→ **TO-DO LIST**
A. In the aviation forum thread, what did the crew in the Ireland incident wrongly tell their jet plane?
B. Pick up the aviation forum thread after its final sentence and keep writing it.

Honestly, I’m glad they do that much. God forbid they just blindly accept the data.

tialaramex · on Feb 22, 2023

Indeed. Designing software so that it helps humans to eyeball stuff where humans eyeballing stuff might help is really good.

For example in that incident in Ireland where crew erroneously told their jet plane it was very, very cold, and then (cold air is dense, less power needed) they barely had enough thrust to take off before they ran entirely out of runway - that was partly caused (Swiss cheese model) by the pilots being issued with software that didn't make it easy for them to cross check the facts they can eyeball. Is it certain they'd have realised if their software did show this information - like the software issued to similar crews with other outfits? No, but that's one more opportunity for everybody to not die, and the whole point of the Swiss cheese model is that lots of things have to go wrong or else you're fine.

One of the other potential mitigations for that incident illustrates where human eyeballs don't help. In principle a human pilot could realise they aren't accelerating enough. In practice humans are lousy at estimating acceleration to the tolerance needed so this isn't effective unless you use the same strip so often that your brain learns exactly how things ought to look.

However thanks to GPS a machine can measure acceleration very well, and it can know how long your chosen runway is and what its take off speed is - so it can estimate if you're accelerating enough and the latest models can announce "Caution: Acceleration" early in the take off roll, before V1, which means the crew can abort and check why they didn't have the intended acceleration - regardless of the cause.

→ **PROVIDED RECORDS**
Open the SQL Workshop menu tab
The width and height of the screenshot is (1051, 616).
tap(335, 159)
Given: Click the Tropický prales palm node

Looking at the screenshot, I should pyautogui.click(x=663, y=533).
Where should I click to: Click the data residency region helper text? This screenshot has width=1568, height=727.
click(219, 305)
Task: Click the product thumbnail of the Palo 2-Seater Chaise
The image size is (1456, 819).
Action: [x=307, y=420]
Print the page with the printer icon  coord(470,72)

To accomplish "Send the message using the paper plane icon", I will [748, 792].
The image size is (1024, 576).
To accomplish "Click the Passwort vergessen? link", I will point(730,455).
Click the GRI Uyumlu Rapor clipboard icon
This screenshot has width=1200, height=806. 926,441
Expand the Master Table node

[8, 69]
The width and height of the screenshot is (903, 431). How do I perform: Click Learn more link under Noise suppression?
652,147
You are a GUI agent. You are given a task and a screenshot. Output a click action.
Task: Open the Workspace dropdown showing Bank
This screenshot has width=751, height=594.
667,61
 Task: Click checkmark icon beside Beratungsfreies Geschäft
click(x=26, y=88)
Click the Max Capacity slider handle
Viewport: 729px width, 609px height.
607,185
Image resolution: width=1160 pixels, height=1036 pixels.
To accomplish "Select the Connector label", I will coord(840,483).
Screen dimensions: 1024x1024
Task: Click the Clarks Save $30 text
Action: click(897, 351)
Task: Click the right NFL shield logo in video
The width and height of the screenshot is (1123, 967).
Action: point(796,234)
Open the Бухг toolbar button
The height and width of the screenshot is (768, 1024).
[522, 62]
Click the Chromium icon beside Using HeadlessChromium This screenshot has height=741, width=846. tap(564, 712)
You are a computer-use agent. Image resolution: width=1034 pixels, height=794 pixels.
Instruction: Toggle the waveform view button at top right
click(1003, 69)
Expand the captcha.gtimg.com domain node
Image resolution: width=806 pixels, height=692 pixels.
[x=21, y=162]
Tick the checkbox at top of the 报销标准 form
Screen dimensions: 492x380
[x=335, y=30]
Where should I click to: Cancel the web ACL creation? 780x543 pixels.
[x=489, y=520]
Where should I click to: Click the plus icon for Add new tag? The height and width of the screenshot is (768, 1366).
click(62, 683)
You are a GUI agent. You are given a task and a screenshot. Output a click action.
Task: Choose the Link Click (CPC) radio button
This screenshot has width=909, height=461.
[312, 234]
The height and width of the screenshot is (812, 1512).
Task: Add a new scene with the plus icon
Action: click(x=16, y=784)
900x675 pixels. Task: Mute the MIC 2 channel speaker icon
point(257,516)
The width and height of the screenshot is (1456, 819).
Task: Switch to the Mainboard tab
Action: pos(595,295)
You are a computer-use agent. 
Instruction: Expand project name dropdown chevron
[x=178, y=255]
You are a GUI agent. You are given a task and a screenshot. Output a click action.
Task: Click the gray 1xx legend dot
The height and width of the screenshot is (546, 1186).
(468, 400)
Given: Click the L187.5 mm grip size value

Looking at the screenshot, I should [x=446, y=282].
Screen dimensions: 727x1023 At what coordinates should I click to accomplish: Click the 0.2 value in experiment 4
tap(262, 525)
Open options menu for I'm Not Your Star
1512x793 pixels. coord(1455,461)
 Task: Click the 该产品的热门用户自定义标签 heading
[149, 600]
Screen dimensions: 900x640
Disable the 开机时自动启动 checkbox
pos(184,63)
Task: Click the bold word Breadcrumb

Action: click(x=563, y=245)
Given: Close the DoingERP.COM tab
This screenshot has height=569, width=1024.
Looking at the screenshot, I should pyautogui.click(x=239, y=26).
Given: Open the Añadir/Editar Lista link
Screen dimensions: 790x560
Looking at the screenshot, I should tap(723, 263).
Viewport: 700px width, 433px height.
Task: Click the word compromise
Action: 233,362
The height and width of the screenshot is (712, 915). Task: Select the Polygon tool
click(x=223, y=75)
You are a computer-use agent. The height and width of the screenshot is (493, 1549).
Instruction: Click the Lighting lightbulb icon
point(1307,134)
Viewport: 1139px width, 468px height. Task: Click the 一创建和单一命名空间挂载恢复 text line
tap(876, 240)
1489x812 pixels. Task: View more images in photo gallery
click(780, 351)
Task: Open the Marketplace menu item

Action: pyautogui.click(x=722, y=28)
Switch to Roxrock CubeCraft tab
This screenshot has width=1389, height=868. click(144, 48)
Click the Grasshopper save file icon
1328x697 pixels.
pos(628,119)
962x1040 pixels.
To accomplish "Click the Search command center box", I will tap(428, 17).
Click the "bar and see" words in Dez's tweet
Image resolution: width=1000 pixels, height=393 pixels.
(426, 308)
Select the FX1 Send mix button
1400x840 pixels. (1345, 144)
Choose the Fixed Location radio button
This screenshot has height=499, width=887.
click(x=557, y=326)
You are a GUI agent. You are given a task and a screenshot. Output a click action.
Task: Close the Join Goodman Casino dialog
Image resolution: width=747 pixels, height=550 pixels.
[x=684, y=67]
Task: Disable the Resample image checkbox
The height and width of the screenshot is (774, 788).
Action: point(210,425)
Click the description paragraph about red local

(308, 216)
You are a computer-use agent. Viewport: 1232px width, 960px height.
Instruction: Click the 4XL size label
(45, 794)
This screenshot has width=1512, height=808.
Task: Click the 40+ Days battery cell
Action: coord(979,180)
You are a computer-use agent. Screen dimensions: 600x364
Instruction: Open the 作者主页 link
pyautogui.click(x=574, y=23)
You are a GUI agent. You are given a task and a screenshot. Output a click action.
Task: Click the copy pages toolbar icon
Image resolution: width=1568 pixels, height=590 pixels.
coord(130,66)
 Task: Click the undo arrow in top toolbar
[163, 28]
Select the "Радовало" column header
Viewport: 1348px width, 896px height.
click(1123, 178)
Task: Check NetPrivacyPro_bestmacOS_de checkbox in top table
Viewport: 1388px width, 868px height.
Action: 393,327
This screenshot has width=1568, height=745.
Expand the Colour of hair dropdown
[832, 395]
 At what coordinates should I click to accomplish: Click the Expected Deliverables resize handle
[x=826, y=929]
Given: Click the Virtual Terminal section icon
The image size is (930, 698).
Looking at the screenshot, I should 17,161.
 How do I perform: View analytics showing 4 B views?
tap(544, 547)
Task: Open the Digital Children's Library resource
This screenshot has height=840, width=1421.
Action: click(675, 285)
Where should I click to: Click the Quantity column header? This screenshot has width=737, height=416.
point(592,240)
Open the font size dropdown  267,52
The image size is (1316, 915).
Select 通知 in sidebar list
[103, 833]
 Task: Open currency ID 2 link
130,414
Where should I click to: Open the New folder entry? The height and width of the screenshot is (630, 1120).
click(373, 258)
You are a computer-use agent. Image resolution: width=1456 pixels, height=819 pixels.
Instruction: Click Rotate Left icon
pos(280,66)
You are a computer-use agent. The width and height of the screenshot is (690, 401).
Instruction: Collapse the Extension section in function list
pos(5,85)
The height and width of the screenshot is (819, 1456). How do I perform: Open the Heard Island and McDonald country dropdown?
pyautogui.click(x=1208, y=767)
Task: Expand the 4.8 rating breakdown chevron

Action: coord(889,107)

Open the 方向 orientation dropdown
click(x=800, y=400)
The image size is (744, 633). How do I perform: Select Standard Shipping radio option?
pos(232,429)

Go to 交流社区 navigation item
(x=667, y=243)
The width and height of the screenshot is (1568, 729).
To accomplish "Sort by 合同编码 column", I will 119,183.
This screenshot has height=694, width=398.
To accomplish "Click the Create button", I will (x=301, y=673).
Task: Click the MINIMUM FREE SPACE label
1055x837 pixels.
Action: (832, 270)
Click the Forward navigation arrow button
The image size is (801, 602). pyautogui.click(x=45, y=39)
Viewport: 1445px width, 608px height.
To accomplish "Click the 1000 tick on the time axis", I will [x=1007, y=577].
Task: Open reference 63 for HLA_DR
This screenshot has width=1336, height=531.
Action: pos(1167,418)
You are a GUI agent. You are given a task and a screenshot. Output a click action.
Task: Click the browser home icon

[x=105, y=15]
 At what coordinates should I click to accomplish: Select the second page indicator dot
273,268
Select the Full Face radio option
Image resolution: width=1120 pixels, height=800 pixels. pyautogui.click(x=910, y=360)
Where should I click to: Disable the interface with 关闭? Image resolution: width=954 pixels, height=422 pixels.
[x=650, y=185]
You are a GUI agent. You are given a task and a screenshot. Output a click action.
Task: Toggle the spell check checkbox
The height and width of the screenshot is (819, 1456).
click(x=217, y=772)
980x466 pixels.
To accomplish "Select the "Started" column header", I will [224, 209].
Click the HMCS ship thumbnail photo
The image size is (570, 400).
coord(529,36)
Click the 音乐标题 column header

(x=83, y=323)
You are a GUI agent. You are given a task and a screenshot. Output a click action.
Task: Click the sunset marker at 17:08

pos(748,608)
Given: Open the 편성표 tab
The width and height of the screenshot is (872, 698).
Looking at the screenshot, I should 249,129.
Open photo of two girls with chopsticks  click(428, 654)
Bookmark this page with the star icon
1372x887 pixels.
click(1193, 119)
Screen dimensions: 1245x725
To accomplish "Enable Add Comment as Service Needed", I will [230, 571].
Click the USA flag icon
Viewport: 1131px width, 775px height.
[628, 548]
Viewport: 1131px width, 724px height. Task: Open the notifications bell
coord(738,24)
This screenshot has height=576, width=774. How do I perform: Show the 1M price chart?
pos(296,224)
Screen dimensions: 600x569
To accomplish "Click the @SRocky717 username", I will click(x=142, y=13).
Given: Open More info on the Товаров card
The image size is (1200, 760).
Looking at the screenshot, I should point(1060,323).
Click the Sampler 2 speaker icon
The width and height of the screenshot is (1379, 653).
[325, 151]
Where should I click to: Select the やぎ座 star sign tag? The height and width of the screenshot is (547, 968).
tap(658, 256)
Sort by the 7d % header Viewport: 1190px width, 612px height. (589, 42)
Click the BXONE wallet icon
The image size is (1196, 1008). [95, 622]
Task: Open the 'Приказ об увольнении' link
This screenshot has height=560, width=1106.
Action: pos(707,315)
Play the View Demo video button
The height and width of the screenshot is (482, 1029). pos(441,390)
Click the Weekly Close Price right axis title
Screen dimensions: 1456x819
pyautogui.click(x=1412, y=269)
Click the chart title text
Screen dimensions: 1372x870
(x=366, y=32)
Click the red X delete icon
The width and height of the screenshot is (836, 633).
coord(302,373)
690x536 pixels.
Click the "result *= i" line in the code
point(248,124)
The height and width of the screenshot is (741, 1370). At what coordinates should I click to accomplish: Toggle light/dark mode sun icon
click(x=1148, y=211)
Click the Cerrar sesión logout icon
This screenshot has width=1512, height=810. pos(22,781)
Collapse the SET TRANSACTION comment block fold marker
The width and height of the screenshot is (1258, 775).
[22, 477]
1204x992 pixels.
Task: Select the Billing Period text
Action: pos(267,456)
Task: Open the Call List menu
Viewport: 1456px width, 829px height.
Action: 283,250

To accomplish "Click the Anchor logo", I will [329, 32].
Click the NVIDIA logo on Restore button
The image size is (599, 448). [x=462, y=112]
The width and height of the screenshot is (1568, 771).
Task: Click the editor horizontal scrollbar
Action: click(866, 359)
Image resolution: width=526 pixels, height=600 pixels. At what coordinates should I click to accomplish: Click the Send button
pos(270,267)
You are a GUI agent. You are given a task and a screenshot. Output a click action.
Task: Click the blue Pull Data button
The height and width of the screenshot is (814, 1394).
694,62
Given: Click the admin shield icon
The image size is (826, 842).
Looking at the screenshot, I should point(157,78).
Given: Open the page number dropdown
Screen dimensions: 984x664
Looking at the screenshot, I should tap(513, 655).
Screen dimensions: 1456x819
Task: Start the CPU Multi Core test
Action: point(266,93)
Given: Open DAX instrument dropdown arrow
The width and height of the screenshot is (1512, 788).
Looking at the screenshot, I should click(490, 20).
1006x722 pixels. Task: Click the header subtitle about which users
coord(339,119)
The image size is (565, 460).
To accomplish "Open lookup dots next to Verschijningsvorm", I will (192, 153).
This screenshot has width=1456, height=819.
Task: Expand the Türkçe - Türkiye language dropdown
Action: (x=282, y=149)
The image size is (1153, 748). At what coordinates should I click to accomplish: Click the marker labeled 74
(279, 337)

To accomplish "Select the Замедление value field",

→ **THE REPLIES**
A. They told it that it was very, very cold.

B.
agloe_dreams · on Feb 22, 2023

That has, historically been my issue with LGTM. It is ultimately a meaningless rubber stamp. Many people get a large PR and give it a quick scroll, type LGTM and move on. If I had it my way, every PR with over 100 LOC diff should require two PR code comments for a reviewer to approve it.

dclowd9901 · on Feb 22, 2023

I see it more as “this result is commensurate with my experience,” the problem with it, of course, being reliant on the pilot’s experience. But otherwise we’re just talking about a “sniff test” on a number. LGTM sucks in software because software inherently is a lot more complex than a number.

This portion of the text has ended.